Exercise tasks
a) In the Python code below, rewrite the function that begins with "def convert_utc_to_local" as a short list of the steps it performs.
b) Quote everything in the Python code below, from "tz_str = tf.timezone_at(lng=lon, lat=lat)" down to "return local_dt.replace(tzinfo=None)".

In [2]:
import os
import re
import numpy as np
import pytz
from datetime import datetime
from netCDF4 import Dataset
from scipy.spatial import cKDTree
from timezonefinder import TimezoneFinder


def get_variable(dataset, variable_names, potential_paths):
    """
    Attempts to retrieve a variable from multiple possible names and locations within a NetCDF dataset.
    Handles both root level and nested group structures.
    """
    # Check in the root group first
    for variable_name in variable_names:
        if variable_name in dataset.variables:
            return dataset.variables[variable_name][:]

    # Check in the specified paths if not found in the root
    for path in potential_paths:
        current_object = dataset
        for group_name in path.split('/'):
            if group_name and group_name in current_object.groups:
                current_object = current_object.groups[group_name]
            else:
                break
        else:
            for variable_name in variable_names:
                if variable_name in current_object.variables:
                    return current_object.variables[variable_name][:]

    raise KeyError(f"None of the variable names {variable_names} were found in any of the specified paths.")


def convert_utc_to_local(utc_dt, lat, lon):
    """Converts UTC datetime to local datetime based on latitude and longitude."""
    tf = TimezoneFinder()

    if lon > 180:
        lon -= 360

    tz_str = tf.timezone_at(lng=lon, lat=lat)
    if tz_str is None:
        return utc_dt

    local_tz = pytz.timezone(tz_str)
    local_dt = utc_dt.replace(tzinfo=pytz.utc).astimezone(local_tz)
    return local_dt.replace(tzinfo=None)


def find_easternmost_lon_lat(satellite_filepath, bounding_box):
    """Find the easternmost longitude and corresponding latitude within the bounding box in the satellite file."""
    with Dataset(satellite_filepath, 'r') as satellite_data:
        print("Available groups in the dataset:", satellite_data.groups.keys())
        paths = ['', 'data_01', 'data_01/ku']  # Add potential paths

        # Print available variables for debugging
        for path in paths:
            current_object = satellite_data
            for group_name in path.split('/'):
                if group_name and group_name in current_object.groups:
                    current_object = current_object.groups[group_name]
                else:
                    break
            else:
                print(f"Available variables in path '{path}':", current_object.variables.keys())

        satellite_lons = get_variable(satellite_data, ['longitude', 'lon'], paths)

Given material
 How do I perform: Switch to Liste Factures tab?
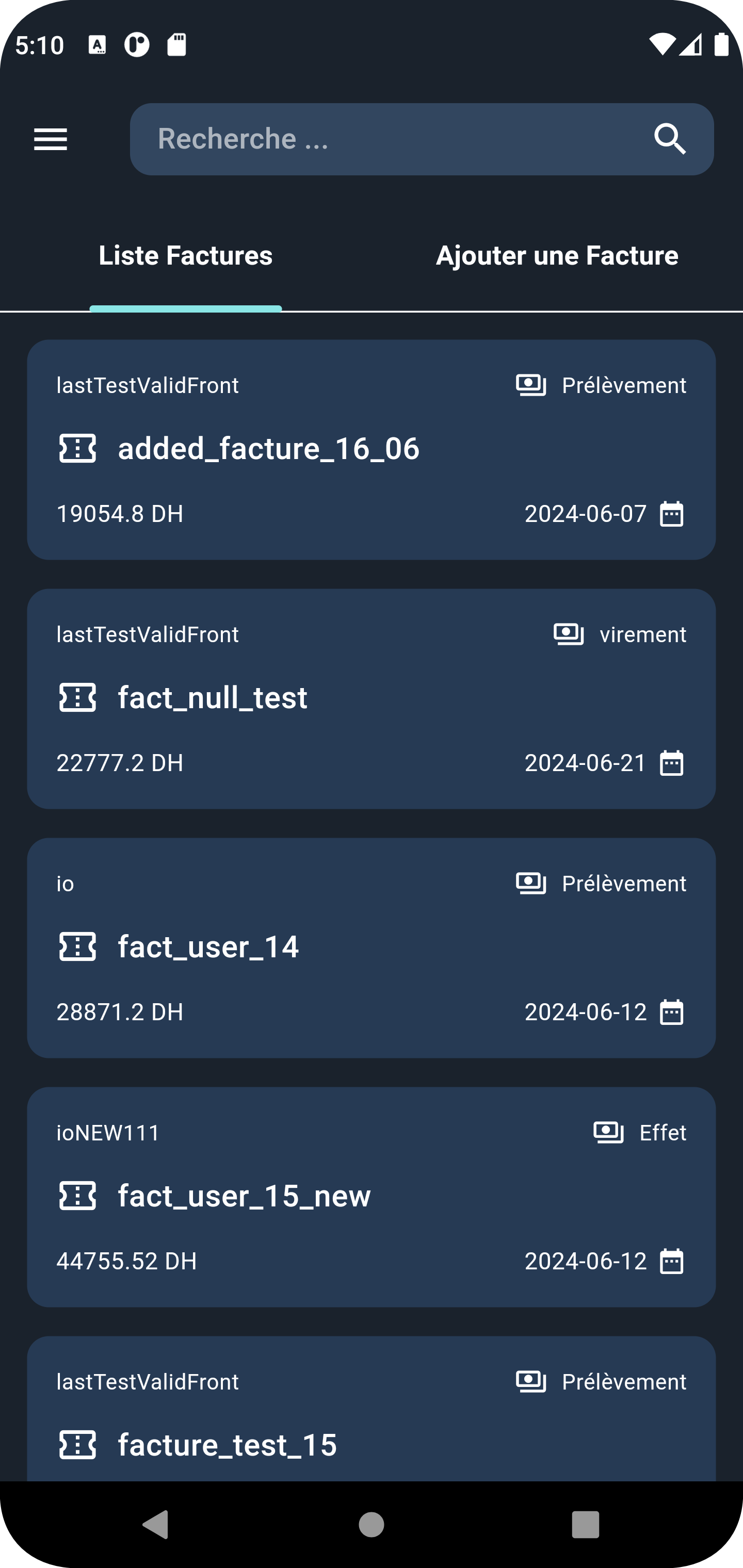pos(186,256)
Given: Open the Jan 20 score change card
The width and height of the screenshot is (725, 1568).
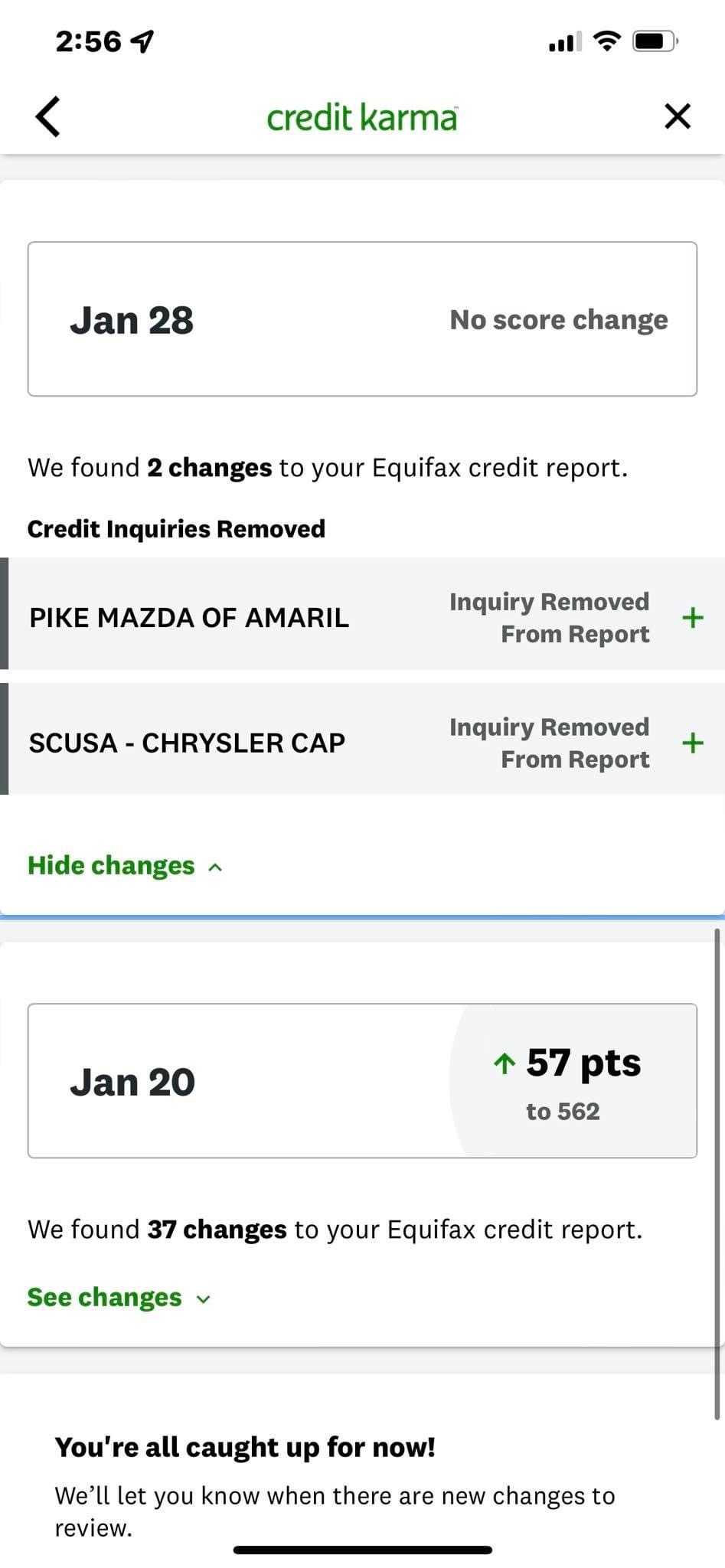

Responses in order
a)
- Creates a TimezoneFinder object.
- Subtracts 360 from the longitude if it is greater than 180.
- Looks up the time zone name for the given latitude and longitude.
- Returns the UTC datetime unchanged if no time zone is found.
- Otherwise, marks the datetime as UTC and converts it to the local time zone.
- Returns the local datetime with the time zone information removed.

b)
tz_str = tf.timezone_at(lng=lon, lat=lat)
    if tz_str is None:
        return utc_dt

    local_tz = pytz.timezone(tz_str)
    local_dt = utc_dt.replace(tzinfo=pytz.utc).astimezone(local_tz)
    return local_dt.replace(tzinfo=None)